Проходит неделя. Ко мне возвращается вера. Нин прыгает по лужам, бегает за овцами, гладит бабочек, аккуратно держа их за крылышки.
А потом однажды ночью Гвен постучалась в мою дверь. Бледная до синевы. У нее на руках Нин, слабая как никогда. С закрытыми глазами, шепчет что-то неразборчивое. Я кладу руку ей на лоб. Он пылает.
Машина на предельной скорости мчится по пустынной дороге. И все равно путь кажется мне бесконечным. На крыльце белого здания больницы нас ждут носилки. Малышка вместе с матерью исчезают в коридоре, оставив меня в тусклом зале ожидания, который пахнет одиночеством и дезинфицирующим средством.
Бальтазар
Прошло четыре года. И вдруг однажды мой телефон зазвонил.
– Она здесь.
Я узнал низкий пленительный голос маркизы. Через секунду она повесила трубку.
Я до сих пор не знаю, почему Вера решила позвонить мне в тот день. Надеялась ли она, что я помогу ей удержать Роми? Переживала ли за малышку, которая никогда не узнает отца? А может быть, она испытывала ко мне некую долю симпатии?

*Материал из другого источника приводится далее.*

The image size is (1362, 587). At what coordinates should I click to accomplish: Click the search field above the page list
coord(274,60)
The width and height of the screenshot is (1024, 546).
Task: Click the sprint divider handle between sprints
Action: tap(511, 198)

Я остановился в своем тайном укрытии под деревьями, откуда был виден дом с синими ставнями. Ворота распахнуты. На аллее, ведущей в большой парк, припаркован черный «бугатти», истинный шедевр среди легковушек-седанов, какой в здешних местах встретишь нечасто. Принадлежал ли он Роми? Если только… Впервые я допустил мысль, что она могла начать жизнь с чистого листа. Я ждал ее, безразличный ко взглядам, которые бросали на меня другие женщины. Решил хранить ей верность, убежденный, что мы снова встретимся и все пойдет как раньше. А она? Мужские, резкие очертания автомобиля породили во мне сомнения.
Я замер в растерянности. Имеет ли смысл просто позвонить в дверь? Я боялся ее реакции. Но уже почти решился, как вдруг из дома вышла она сама. В длинном меховом манто и в шикарнейшем сером костюме. Я бы не узнал ее, если бы не рыжие волосы, которые она собрала в высокую прическу. Она стала более зрелой, приобрела округлость форм, и, Боже мой, как же ей это шло! Она буквально лучилась красотой.